### WHAT THE TASK ASKS
Only lines, not pictures: please repeat exactly the lines from the one with "Task: Click the Plugins menu icon" through the end of the listing.
===== SOURCE MATERIAL =====
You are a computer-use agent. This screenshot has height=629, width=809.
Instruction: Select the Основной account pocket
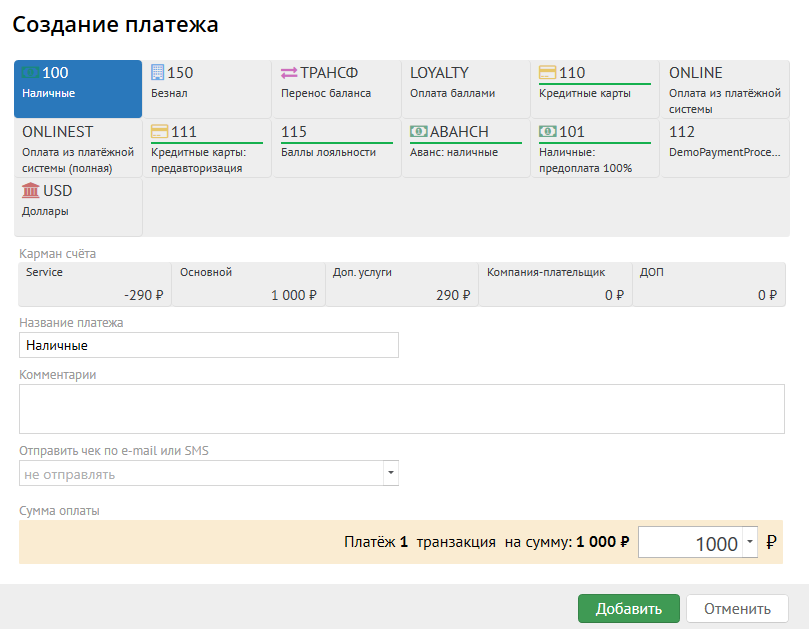(x=249, y=284)
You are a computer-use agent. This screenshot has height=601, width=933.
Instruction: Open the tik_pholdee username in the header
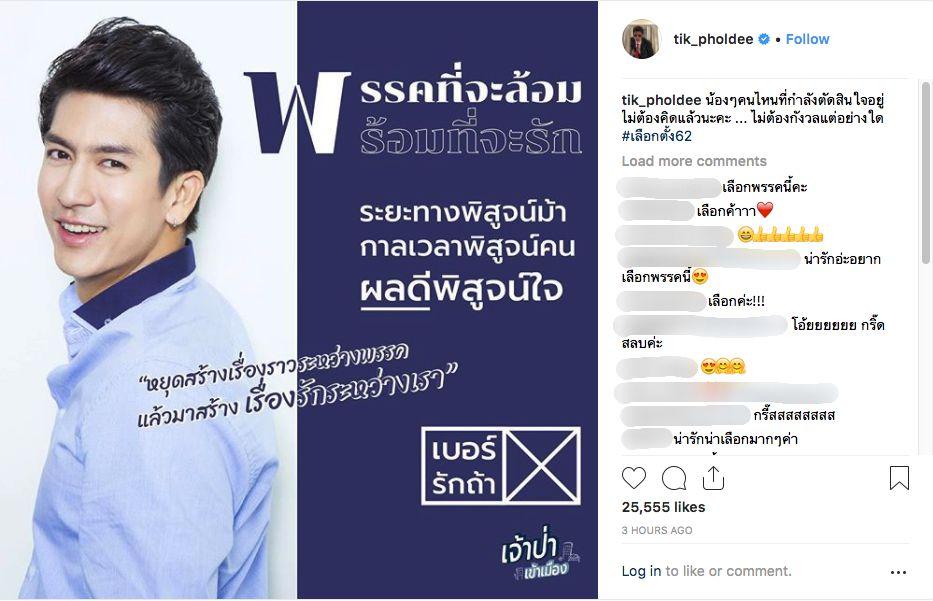tap(713, 39)
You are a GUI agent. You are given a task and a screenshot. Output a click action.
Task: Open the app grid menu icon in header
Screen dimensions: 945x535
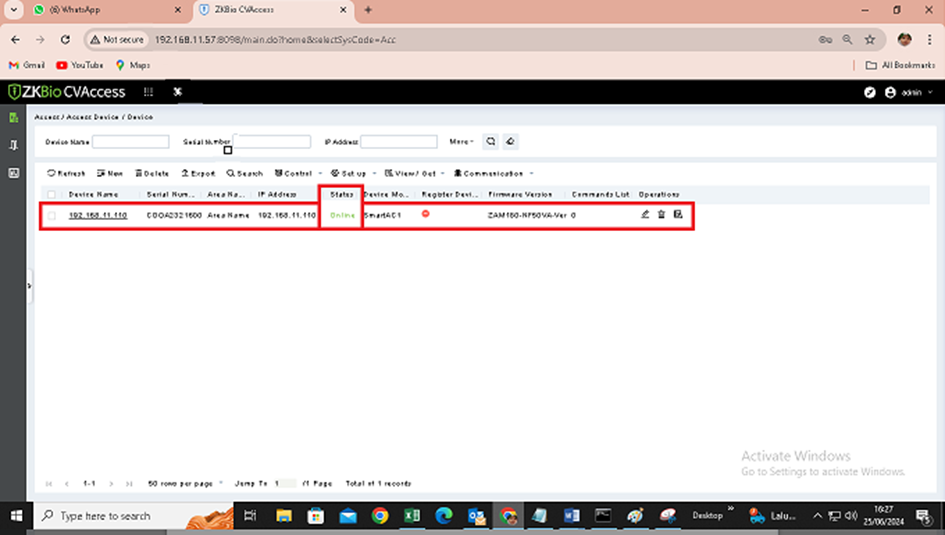[x=148, y=92]
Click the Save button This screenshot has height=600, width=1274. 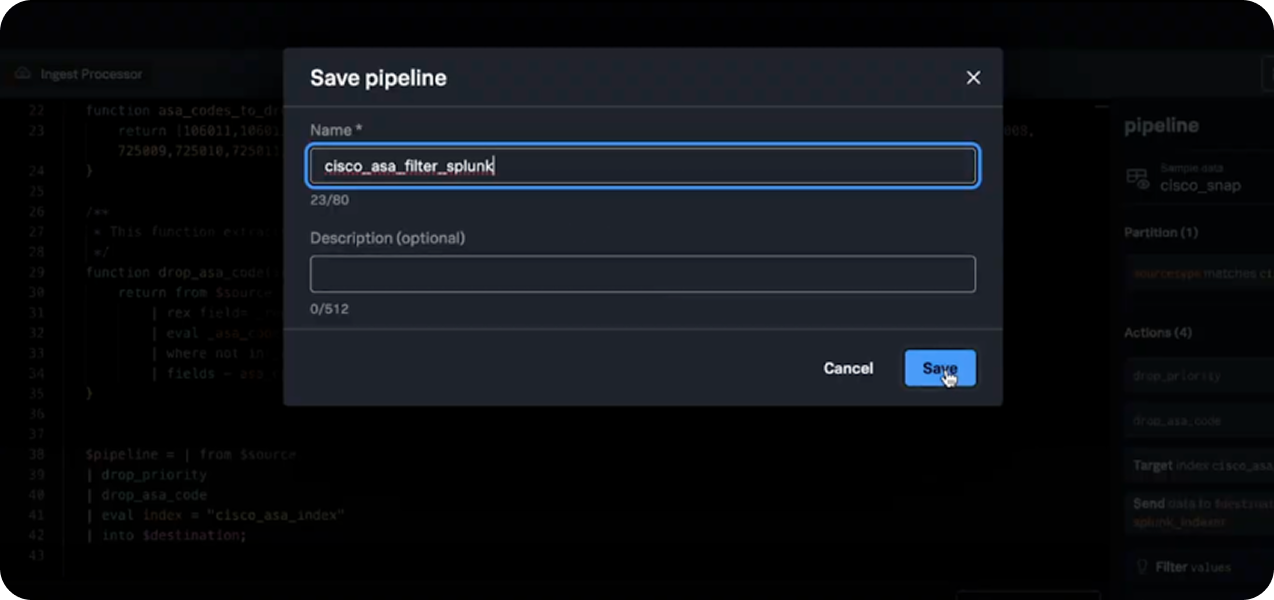[940, 368]
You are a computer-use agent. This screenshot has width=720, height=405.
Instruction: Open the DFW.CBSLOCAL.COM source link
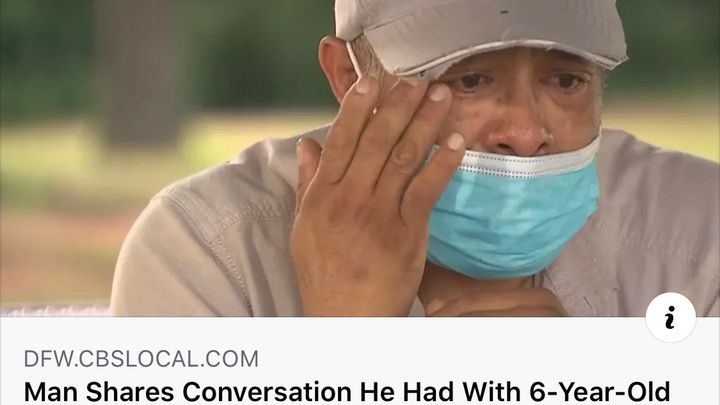click(x=141, y=359)
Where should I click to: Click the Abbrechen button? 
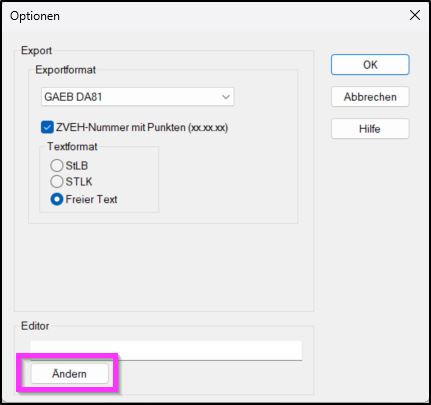pos(370,97)
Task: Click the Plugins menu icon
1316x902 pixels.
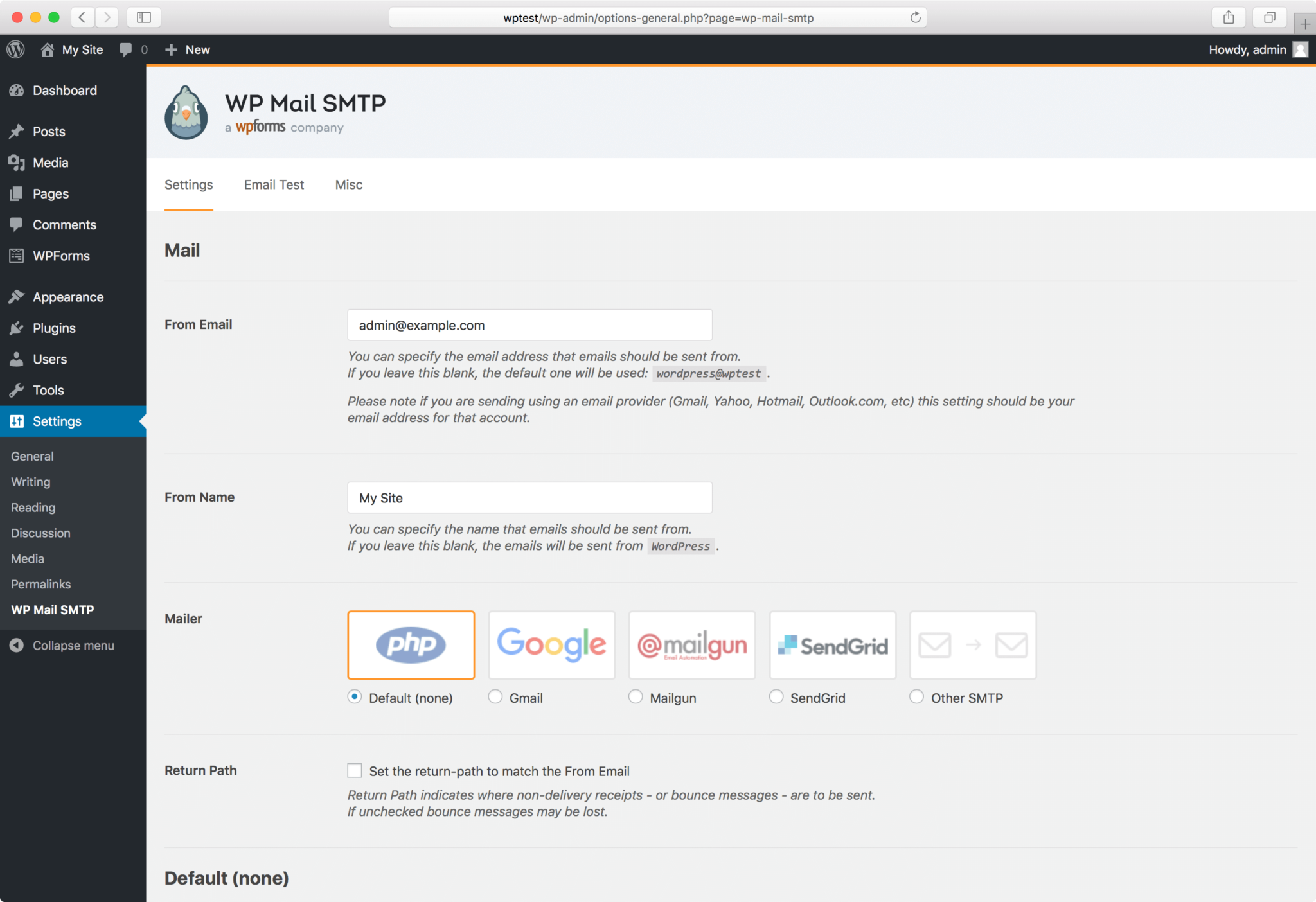Action: coord(17,327)
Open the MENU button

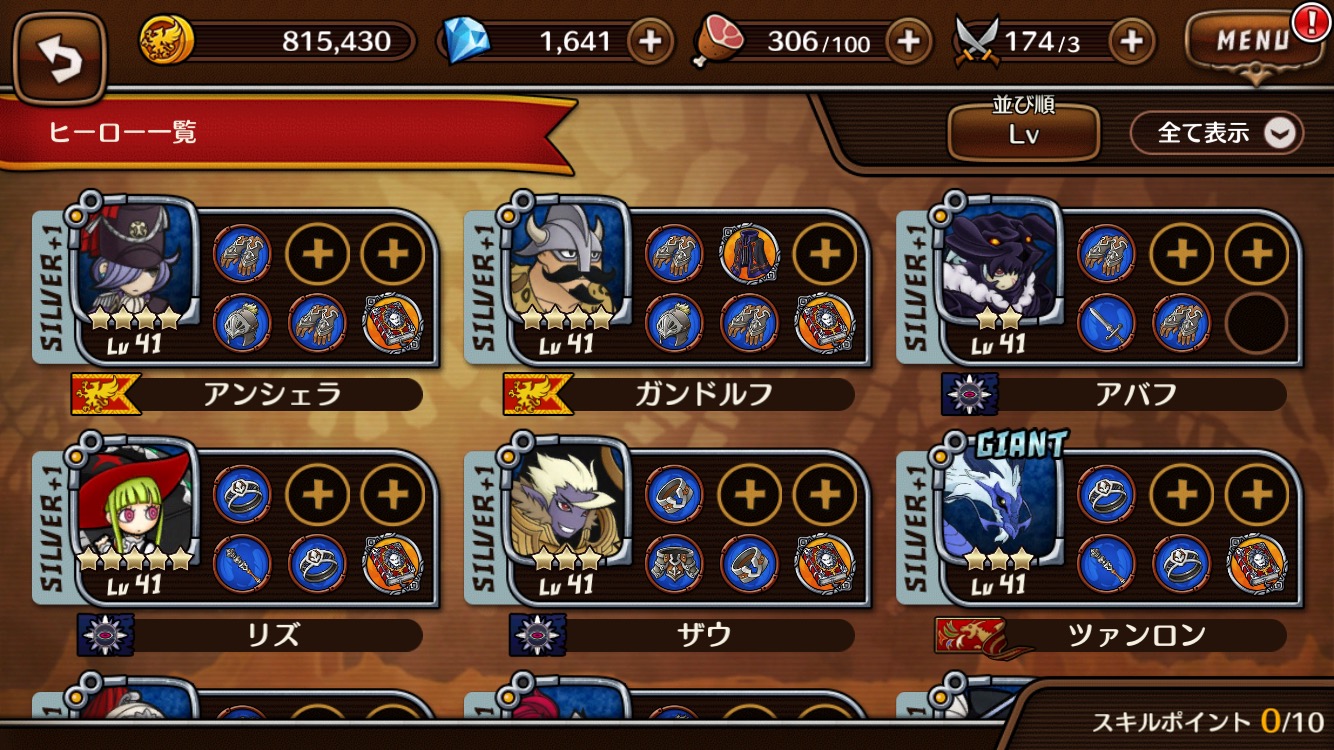pos(1253,43)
=====
### ANSWER SPACE
Task: Click the Plugins menu icon
1316x902 pixels.
Action: coord(17,327)
Open the MENU button

pos(1253,43)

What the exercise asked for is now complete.